Back in the Bentley, Winter inspected his hand, still sticky with the foam. Mackenzie wanted to talk about Skelley again, but Winter had a better idea.

‘Montenegro, Baz.’

‘What about it?’

‘That development in Bicici. The one next door to Budva.’

‘Kubla Khan, you mean? Nikki Kokh?’

‘That’s it.’ Winter nodded.

‘And?’

‘We’ve got 10 per cent, right?’

‘Right.’

‘Nikki priced it at fifteen mil, yes?’

‘Yeah. In euros.’

‘Which makes one and a half million. As long as he’s happy to buy us out.’

Mackenzie said nothing. Nikolai Kokh was a budding Russian entrepreneur, one of the younger sharks feeding on the remains of the old communist state. Bazza had first met him in a casino in Marbella. It turned out they had a great many shared passions. One was football, another was finding a decent return for laundered narco-cash. Since Montenegro
offered near-perfect facilities for the latter, Bazza had agreed to take a 10 per cent stake in a beachside development Nikki was planning.
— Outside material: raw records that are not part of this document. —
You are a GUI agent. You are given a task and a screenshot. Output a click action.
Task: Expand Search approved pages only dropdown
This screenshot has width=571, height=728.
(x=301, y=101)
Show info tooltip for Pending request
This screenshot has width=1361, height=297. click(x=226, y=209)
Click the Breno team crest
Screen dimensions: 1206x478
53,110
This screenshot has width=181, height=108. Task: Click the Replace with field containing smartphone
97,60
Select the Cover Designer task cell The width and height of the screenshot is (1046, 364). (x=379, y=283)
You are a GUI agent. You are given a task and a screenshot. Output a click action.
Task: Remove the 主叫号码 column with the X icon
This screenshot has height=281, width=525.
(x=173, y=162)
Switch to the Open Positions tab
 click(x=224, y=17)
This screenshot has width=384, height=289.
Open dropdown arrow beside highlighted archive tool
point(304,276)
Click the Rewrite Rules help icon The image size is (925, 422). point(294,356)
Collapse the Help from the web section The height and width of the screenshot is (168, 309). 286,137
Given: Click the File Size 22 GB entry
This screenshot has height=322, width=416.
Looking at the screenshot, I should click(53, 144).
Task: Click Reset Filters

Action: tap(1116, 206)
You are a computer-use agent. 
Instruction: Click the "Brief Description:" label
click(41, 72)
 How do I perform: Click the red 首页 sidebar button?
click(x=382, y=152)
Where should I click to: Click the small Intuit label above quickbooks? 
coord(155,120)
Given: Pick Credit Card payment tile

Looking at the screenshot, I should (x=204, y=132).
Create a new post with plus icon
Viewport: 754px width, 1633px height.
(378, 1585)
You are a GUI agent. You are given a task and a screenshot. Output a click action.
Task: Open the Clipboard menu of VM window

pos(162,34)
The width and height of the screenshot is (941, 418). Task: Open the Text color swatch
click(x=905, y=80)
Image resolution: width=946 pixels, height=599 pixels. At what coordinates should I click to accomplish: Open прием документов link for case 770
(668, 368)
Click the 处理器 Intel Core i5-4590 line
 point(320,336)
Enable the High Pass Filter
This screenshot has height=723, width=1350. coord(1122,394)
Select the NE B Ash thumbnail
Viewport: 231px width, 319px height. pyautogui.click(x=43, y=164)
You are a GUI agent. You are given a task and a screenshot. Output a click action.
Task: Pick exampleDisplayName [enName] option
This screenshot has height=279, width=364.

Kubla Khan would, he told Bazza, offer five-star hotel facilities, including a conference centre, a casino and an adjacent block of top-end apartments for clients who wanted to turn their holiday experience into real life.

According to Nikki, any serious investor would win twice over – once by buying into a profitable money machine with the capital protected by the booming Montenegran property market, and second time around because the casino operation offered limitless opportunities for money laundering. No matter where your money came from, Kubla Khan would wash it white as snow.

At the time, back from Marbella, Bazza had no doubts about the venture. He and Winter did a number of Internet searches, which all confirmed that Kubla Khan was a kosher project. The virtual tours looked sumptuous. The boasts about eco-friendly heating systems and world-class cuisine seemed real enough. And when Winter checked the claim about backing from the regional planning authorities, that too stacked up.

A couple of months later Mackenzie met Nikki Kokh again, this time in London. He’d flown in that morning from Moscow for a Chelsea home game. Bazza signed a memorandum of agreement, handed over a 5 per cent deposit on a 10 per cent stake, and agreed to wire the balance as soon as his solicitor was happy with the due diligence checks. The checks were complete by August 2008, at which point Bazza paid for the rest of the stake. A month later Lehman Brothers collapsed. Since when Bazza had heard virtually nothing.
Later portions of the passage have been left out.